>>>>>

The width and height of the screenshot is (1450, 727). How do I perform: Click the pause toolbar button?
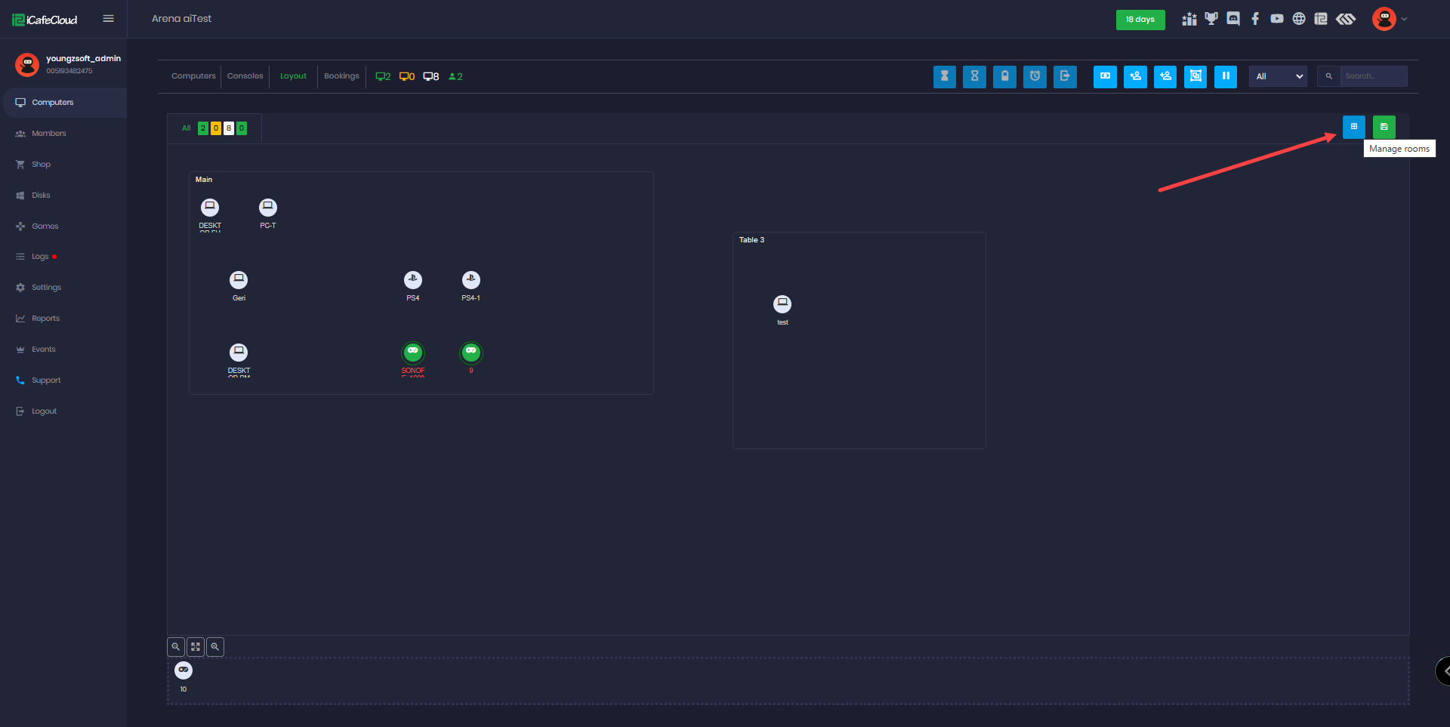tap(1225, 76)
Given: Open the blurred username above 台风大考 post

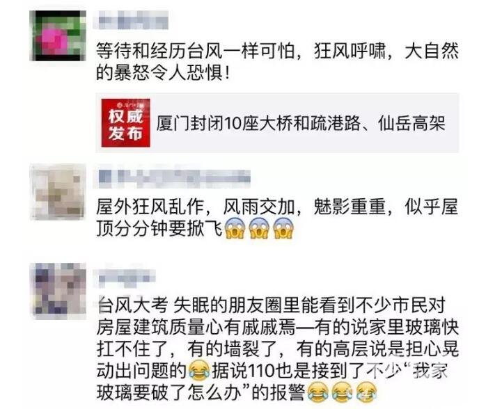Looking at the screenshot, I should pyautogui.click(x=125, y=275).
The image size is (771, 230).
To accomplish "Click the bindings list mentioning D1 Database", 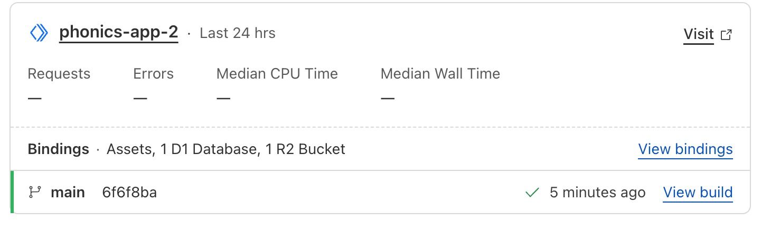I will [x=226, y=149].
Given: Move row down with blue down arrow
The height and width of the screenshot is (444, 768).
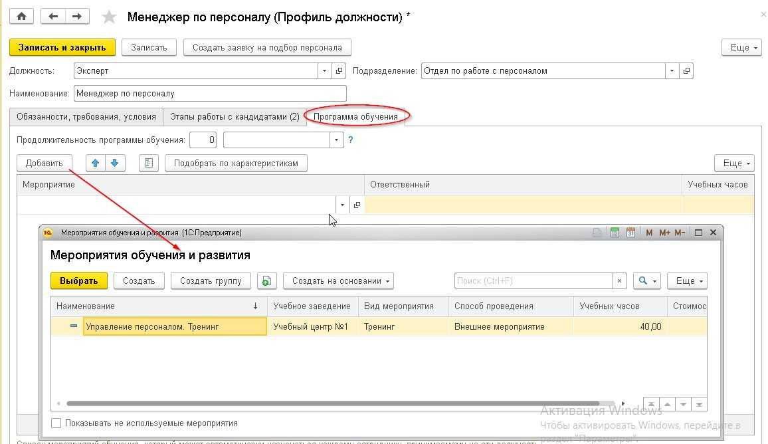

<<<<<

- [Assigned task] Give again, word for word, every line from the top of the data above to the line holding "The image size is (771, 230).", inclusive, with the pictures left out.

- [Output for this task]
The width and height of the screenshot is (1450, 727). How do I perform: Click the pause toolbar button?
tap(1225, 76)
Given: Open the blurred username above 台风大考 post

Looking at the screenshot, I should pyautogui.click(x=125, y=275).
The image size is (771, 230).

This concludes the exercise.